利用速度群聚效應壓縮電子束時，在壓縮前期電子束的空間電荷作用會對電子束的品質有很大的影響，此時需要一個外加螺線圈磁鐵，產生軸對稱的磁場來克服橫向的空間電荷效應，但因為實際的儀器架設有許多部份避開，如冷卻水管、電流輸入端…等，因此螺線圈的外包鐵殼無法做到理想的圓柱對稱，進而影響到磁場分布。此外，螺線圈安裝上的誤差，同樣會使電子束感受到不對稱的磁場。本文中首先利用模擬軟體優化有外加螺線圈磁鐵後直線加速器出口處電子束的品質，並探討螺線圈磁鐵偏移所造成的影響。實驗的部分，主要量測螺線圈磁鐵提供不同的磁場下，電子束橫向的大小與束散度的變化，驗證螺線圈磁鐵的效果。
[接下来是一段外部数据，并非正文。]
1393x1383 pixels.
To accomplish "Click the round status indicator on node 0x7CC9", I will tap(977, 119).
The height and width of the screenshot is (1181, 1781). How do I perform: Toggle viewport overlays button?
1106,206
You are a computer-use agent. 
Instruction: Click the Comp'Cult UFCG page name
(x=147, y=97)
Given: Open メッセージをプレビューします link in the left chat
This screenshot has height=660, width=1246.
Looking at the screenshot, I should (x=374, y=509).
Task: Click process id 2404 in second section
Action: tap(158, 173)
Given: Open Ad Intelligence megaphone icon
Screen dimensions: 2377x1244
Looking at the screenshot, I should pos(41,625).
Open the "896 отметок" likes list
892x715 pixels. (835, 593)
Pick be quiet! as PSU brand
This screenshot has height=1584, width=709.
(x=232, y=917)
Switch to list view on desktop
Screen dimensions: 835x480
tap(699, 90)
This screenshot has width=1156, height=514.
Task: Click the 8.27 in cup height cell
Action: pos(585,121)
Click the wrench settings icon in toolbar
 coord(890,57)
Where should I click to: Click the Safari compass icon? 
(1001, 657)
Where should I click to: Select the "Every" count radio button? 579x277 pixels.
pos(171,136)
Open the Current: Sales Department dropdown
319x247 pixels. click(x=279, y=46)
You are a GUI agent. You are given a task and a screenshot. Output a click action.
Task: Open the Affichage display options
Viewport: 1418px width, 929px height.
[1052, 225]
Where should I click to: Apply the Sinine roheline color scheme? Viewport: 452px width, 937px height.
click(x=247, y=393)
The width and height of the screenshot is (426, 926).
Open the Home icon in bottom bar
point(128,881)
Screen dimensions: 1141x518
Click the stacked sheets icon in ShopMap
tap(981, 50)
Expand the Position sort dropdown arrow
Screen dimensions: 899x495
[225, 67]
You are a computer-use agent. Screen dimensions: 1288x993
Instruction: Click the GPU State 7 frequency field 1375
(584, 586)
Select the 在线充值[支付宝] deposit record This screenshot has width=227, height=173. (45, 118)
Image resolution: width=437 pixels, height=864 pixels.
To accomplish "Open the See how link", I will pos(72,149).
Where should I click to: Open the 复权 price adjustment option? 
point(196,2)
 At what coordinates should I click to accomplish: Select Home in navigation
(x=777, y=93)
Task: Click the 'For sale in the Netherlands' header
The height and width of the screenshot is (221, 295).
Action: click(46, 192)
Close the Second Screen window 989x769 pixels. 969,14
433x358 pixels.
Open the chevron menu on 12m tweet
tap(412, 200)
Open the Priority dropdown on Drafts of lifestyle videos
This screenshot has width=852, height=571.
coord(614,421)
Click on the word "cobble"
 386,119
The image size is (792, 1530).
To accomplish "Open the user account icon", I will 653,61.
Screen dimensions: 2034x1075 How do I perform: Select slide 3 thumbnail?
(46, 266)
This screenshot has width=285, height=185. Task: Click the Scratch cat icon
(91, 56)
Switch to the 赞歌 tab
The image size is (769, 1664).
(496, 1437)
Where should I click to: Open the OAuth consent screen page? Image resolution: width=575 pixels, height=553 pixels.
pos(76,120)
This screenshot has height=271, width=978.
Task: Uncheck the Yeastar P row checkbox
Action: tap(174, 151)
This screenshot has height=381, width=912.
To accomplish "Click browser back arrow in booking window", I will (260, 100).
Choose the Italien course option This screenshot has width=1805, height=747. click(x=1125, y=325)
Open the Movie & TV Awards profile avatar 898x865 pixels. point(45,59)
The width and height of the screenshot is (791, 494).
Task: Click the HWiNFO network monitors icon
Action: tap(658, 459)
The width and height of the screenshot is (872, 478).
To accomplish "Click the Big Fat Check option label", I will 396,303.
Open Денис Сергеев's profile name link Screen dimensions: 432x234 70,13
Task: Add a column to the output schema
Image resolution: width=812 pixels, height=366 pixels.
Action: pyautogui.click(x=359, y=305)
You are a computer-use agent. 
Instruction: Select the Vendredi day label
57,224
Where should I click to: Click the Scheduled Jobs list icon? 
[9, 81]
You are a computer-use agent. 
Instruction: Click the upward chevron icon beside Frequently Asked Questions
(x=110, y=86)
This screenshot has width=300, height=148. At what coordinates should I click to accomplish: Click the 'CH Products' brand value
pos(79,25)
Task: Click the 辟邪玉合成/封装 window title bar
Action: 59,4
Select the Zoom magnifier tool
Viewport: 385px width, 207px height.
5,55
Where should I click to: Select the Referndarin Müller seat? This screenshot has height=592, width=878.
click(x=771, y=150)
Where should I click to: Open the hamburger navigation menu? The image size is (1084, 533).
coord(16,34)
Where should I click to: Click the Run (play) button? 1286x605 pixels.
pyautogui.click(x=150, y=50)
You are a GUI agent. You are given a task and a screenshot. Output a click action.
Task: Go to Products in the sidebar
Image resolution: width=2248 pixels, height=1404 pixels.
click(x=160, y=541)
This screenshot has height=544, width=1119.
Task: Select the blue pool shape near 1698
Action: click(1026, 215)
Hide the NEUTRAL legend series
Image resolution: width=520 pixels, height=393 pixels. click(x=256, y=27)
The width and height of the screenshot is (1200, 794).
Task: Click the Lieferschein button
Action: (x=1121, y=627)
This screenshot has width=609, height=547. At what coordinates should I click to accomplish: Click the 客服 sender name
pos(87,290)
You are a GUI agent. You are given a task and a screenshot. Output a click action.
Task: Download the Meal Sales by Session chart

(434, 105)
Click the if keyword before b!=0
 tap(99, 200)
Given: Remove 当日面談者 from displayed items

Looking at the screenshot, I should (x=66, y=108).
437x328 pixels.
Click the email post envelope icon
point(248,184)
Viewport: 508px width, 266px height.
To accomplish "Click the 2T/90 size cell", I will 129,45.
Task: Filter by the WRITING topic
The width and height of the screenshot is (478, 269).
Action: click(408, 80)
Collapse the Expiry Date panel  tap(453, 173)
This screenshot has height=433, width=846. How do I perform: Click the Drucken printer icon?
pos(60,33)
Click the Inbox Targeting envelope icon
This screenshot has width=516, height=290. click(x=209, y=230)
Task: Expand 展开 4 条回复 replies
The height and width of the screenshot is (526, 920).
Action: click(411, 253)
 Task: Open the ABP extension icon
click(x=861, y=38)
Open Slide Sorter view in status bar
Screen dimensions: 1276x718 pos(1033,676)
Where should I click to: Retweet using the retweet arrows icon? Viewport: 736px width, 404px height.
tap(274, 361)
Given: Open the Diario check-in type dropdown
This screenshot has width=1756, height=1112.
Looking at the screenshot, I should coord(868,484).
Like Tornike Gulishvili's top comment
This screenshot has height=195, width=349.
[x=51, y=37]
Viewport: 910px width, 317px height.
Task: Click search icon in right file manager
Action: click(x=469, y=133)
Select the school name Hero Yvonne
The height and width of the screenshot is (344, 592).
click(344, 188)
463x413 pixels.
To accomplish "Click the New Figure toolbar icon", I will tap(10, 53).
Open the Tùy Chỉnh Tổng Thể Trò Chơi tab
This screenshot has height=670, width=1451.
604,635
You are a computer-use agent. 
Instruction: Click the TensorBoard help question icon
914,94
Space-charge effect is not negligible during the early stage of beam acceleration in a photoinjector rf linac that is operated for generation of short electron pulses by velocity bunching. A solenoid with iron shield can be used to provide the required axis-symmetric magnetic field to balance the radial space-charge force. However, the iron shield cannot be perfectly symmetric because openings are reserved for feeding water pipes and electrical cables to the coils. In addition, alignment errors of the solenoid may also spoil the symmetry of the system. In this study, simulation are carried out to optimize electron beam quality at linac exit and investigate how does the non-axisymmetric solenoid field of different origins influence beam properties, such as beam size, transverse emittance during the rf bunch compression. Beam size and transverse emittance are measured to check the adequacy of the linac solenoid magnet design.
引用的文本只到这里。